Sportswear firms hope to muscle into the black
While international sports brands are struggling with slower growth in China, a few domestic sportswear makers are seeing the light at the end of the tunnel.
The Adidas Group reported its slowest growth in three years in China. In 2013, the company's sales rose by only 7 percent in the country, according to its annual financial results.
The slowdown of the Chinese economy, sluggish consumption momentum and overall decline in the sportswear sector all contributed to the international brands' sliding growth, industry analysts said.
Despite that, the German sportswear manufacturer still considers China to be its most crucial marketplace; it recently opened its largest flagship store in the Sanlitun area of Beijing.
Colin Currie, managing director of Adidas Group Greater China, said the rise in sales is evidence that the brand is strengthening its position in all sportswear markets and expanding its retail footprint in lower-tier markets.
"Our deep understanding of the Chinese consumer and marketplace has fueled our growth and has made Adidas one of the hottest brands in China," he said.
Currie said Adidas' growth has been driven by both sport performance and sport style. Last year, the company opened more than 600 stores, adding up to a total of more than 7,600 stores across China. It will keep opening new stores with an emphasis on lower-tier cities.
"Our goal is to open 500 stores every year, and last year, we exceeded our expectations by opening 600 stores," said Currie. "Many of these new stores were located in lower-tier markets, where we see the biggest potential for growth."
Currie said Adidas will strengthen its positions in key categories - football, running, basketball, outdoors, men's training and women's training.
Its first women's campaign contributed to a significant uptick in sales. Much of China's economic growth is being driven by lower-tier cities, and the increase in purchasing power in these markets will offer major opportunities for Adidas.

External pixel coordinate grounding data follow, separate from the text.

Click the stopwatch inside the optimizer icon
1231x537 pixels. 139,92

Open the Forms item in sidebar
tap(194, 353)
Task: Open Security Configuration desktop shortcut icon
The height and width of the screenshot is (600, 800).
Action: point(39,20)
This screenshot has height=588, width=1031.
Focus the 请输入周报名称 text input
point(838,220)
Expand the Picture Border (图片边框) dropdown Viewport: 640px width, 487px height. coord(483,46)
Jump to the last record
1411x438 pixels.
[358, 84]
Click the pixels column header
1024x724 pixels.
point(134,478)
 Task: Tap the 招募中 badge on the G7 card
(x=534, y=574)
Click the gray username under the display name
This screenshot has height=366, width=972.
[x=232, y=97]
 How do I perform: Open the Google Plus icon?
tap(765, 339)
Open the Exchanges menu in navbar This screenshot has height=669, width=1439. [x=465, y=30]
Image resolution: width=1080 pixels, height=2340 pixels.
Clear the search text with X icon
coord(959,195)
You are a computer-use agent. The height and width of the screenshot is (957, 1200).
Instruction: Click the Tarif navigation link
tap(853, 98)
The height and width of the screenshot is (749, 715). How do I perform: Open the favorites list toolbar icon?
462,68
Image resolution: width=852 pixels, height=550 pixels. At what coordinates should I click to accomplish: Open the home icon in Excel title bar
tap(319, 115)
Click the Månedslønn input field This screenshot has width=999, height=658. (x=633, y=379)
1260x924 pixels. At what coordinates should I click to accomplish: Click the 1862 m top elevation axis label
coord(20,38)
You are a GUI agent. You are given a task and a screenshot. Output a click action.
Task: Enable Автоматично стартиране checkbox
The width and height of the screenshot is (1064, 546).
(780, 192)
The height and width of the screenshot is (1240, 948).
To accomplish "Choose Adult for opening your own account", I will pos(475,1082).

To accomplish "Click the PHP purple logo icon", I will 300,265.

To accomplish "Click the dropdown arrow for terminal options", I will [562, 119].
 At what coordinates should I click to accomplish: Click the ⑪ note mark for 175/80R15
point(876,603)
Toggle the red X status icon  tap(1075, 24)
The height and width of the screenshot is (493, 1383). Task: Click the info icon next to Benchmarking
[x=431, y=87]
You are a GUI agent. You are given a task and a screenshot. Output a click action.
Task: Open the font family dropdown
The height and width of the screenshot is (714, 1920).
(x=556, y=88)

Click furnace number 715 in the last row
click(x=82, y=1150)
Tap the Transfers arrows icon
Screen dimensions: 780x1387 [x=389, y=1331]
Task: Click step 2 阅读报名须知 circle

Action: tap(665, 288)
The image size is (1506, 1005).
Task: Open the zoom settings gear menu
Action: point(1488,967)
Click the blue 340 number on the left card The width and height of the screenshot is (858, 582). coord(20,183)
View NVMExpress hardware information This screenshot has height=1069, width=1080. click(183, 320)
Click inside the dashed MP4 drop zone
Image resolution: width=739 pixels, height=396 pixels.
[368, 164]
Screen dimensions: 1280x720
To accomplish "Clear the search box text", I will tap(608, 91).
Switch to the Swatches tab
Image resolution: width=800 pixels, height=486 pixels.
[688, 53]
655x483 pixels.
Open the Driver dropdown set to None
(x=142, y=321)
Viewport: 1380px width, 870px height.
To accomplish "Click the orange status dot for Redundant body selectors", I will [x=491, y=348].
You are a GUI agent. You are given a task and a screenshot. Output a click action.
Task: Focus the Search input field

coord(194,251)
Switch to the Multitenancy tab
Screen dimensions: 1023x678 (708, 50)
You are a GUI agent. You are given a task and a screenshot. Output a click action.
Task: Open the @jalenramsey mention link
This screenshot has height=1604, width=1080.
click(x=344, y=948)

The sportswear maker has stores in more than 900 lower tier cities.
"These consumers are also becoming more brand-aware and increasingly value quality, so they are seeking to trade up to more premium international brands," Currie said. "It is in these places where we see the greatest growth potential in China."
E-commerce is becoming an important retail channel for Adidas, which has seen healthy double-digit growth from online sales. "Online sales provide us with another touch point to reach the consumer," he said.
"We've always been an advocate of developing sport in China. We want to foster a sports culture in China and encourage more people to participate in various sports activities," said Currie.
Currie is confident that the company's momentum will carry over into this year.
The company has a slew of new products, marketing campaigns and projects keyed to the 2014 FIFA World Cup.
Within China, the company is planning a World Cup campaign for local consumers. It will be part of an overall strategy to lead the soccer-related apparel category by creating engaging, trendy marketing campaigns.
Nike (China) Inc and Adidas Sports (China) Ltd led the sportswear market in China with market shares of 12 percent and 11 percent, respectively, in 2012, according to Euromonitor International.
Affected by the global economic downturn, the sportswear industry in China saw its overall market value decline from 9 percent in 2011 to 5 percent in 2012.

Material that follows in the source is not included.